It remains to be seen if Tuesday’s friendly match between the United States men’s national team and Peru will be the last for acting U.S. coach Dave Sarachan. With USMNT general manager Earnie Stewart hoping to name a permanent manager by the end of October, it sure seems possible.
It’s also possible that Sarachan will stay on through the final two matches of 2018 against England and Italy next month, even if a new coach is named before then. Such is the reality of existing contracts; Stewart himself stayed in his role with the Philadelphia Union for almost two months after taking the GM job.
What’s clear is this: U.S. fans and even players are eager for the inevitable change. Sarachan was never expected to be the long-term solution. He was elevated to the helm from his role as an assistant only after Bruce Arena resigned days after the spectacular failure to qualify for the 2018 World Cup. Yet over the last year, Sarachan, almost by accident, has proven to have the ideal personality to lead the USMNT’s next generation though the darkest time in program history.
“Going into it, nobody knew exactly what to expect because it was an unprecedented time for U.S. Soccer,” midfielder Wil Trapp told Yahoo Sports in a recent interview. “But the fatherly type culture Dave creates is perfect for a young group that is inexperienced but hungry, passionate and aggressive. He’s been amazing in terms of how he’s brought us along game by game, camp by camp.”
Sarachan has given 19 players – including a record five teenagers – their international debuts over the last 11 months. Perhaps as important, his easygoing and nurturing personality has gone a long way toward helping those players to feel comfortable from the start.

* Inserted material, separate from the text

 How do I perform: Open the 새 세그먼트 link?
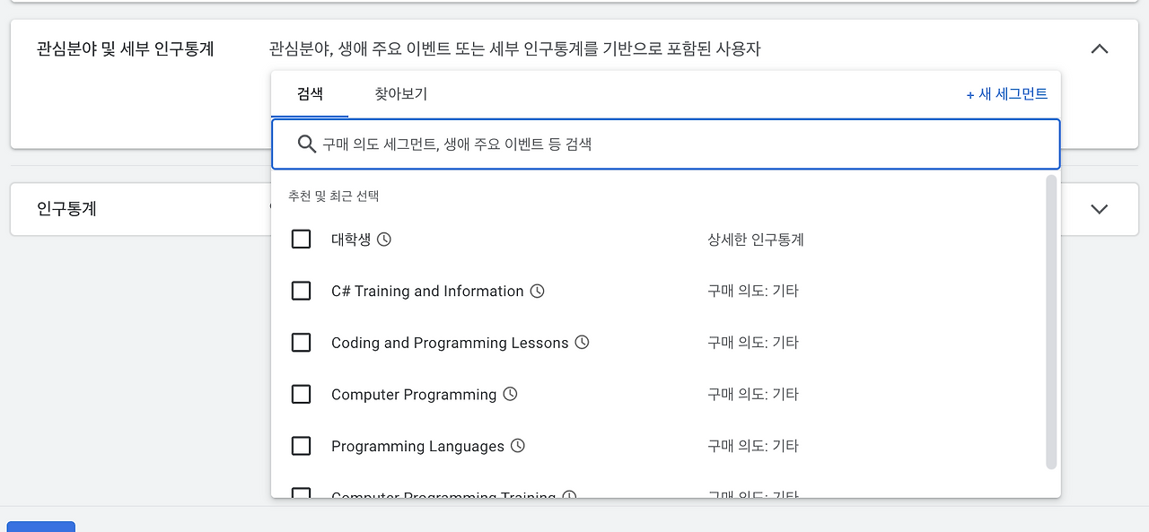[x=1007, y=93]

“He’s so down to earth, which makes it nice for a young player coming in who might be a little bit nervous,” said 19-year-old Tyler Adams, who was originally named to the current roster before withdrawing because of a back injury. “On the field he’s going to push you, but it’s easier to settle down with a coach who’s very relaxed.”
Adams didn’t know Sarachan at all when he was called in for the USMNT’s first game after the qualifying debacle, at European champion Portugal last November. But he had heard only good things from Jesse Marsch, then his coach with the New York Red Bulls, and Marsch’s then-deputy Chris Armas, both of whom played for Sarachan’s Chicago Fire teams in the early to mid 2000s.

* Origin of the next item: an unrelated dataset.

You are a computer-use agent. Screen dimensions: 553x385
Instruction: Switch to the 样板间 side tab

“Every time I talked to Chris or Jesse about Dave, they told me he’s a great guy, a great coach,” Adams said. “Within our Red Bull organization, we talk about how having great people will reflect on the field because you want to play for them.
“Off the field, I can have a normal conversation with Dave about anything,” continued Adams. I can talk to him about girls, whatever. It’s amazing to have a coach like that. Once we’re on the field it’s all about work and representing our country in the right way, but off the field he lets us have our downtime. He’s found the right mix. Because I’m with a coach who I can have a good relationship with very easily, I feel like my integration progress has been seamless into the team.”
From the start, Sarachan knew his role. While a younger coach hoping to earn the long-term appointment might have used a firmer hand or prioritized short-term results over blooding fresh talent, he stuck to his plan. He leaned on the experience of being Arena’s assistant during the program’s finest hour, when the U.S. reached the quarterfinals of the 2002 World Cup. And he has picked up some impressive results along the way.
There was the tie against Portugal and, in June, another at eventual World Cup champion France. A win over rival Mexico on Sept. 11. And for the most part, Sarachan has done it with an insanely young roster that has consistently averaged less than 24 years old.
“I didn’t take this [job] with the idea of thinking what’s it going to be like in a year or two,” Sarachan admitted during Monday’s pre-match press conference. “But now that a year is over, there’s a body of work there that I feel very proud of.”
It almost certainly won’t be enough to land him the permanent gig, nor should it. This new group of players now appears ready for a more tactically accomplished coach who can lead them toward Qatar 2022. But Sarachan deserves a ton of credit for being the bridge between failure and the future. Maybe it even puts him in the conversation to lead the U.S. under-23 squad, which is hoping to qualify for the Olympics for the first time since 2008.
“In terms of the indecision, the unknown of what’s going to happen, he could’ve mailed it in and he hasn’t done that at all,” Trapp said of Sarachan. “He’s done a really good job of making these games special for players, understanding that there’s a lot to be gained from them.”